Sir Aylmer started. These were fighting words.
‘Who called me a dishpot?’
‘I did,’ replied Elsie Bean with quiet fortitude. ‘An overbearing dishpot, that’s what you are, and I would like to give my month’s notice.’
‘I would like to give my month’s notice,’ said Mrs Gooch, struck by the happy thought.
‘So would I like to give my month’s notice,’ said Jane the parlourmaid, falling in with the mob spirit.
Sir Aylmer clutched his dressing-gown. For a moment it seemed as if it were his intention to rend it, like a minor prophet of the Old Testament.
‘EMILY!’
‘Yes, dear?’
‘Are you or are you not going to throw these women out?’

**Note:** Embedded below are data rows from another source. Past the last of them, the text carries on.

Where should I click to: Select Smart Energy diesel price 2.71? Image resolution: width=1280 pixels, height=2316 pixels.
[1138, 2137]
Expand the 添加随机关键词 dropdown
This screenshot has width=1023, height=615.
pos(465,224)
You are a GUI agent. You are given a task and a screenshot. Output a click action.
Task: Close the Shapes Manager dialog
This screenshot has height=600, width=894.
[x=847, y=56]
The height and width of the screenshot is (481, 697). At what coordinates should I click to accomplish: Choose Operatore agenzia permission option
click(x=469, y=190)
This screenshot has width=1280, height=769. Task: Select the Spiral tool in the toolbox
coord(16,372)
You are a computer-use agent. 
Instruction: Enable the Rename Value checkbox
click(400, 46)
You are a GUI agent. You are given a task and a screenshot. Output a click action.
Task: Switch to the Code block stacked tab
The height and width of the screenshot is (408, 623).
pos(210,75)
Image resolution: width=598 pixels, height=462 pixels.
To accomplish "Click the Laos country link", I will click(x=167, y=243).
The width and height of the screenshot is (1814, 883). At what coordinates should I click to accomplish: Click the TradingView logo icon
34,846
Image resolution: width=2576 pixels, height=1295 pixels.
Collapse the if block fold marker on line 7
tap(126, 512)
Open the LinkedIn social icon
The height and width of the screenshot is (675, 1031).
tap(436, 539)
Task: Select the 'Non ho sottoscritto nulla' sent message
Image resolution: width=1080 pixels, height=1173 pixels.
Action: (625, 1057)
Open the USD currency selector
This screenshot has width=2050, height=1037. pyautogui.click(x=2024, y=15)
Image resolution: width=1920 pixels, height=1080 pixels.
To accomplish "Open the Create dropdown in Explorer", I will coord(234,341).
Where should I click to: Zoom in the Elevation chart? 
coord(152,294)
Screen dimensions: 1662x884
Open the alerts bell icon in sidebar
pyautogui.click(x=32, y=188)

‘Yes, dear. At once, dear.’
Briskly, though with a leaden heart, for none knew better than she the difficulty of obtaining domestic help in the country, Lady Bostock shepherded the rebels through the door. Of the wage-earning members of the household only Percy, the knives and boots boy, remained, a pimpled youth with a rather supercilious manner. He had lighted a cigarette, and his whole demeanour showed his satisfaction that the women had gone and that the men could now get together and thresh the thing out in peace.
Sir Aylmer drew a deep breath like a speaker at a public meeting after the hecklers have been ejected.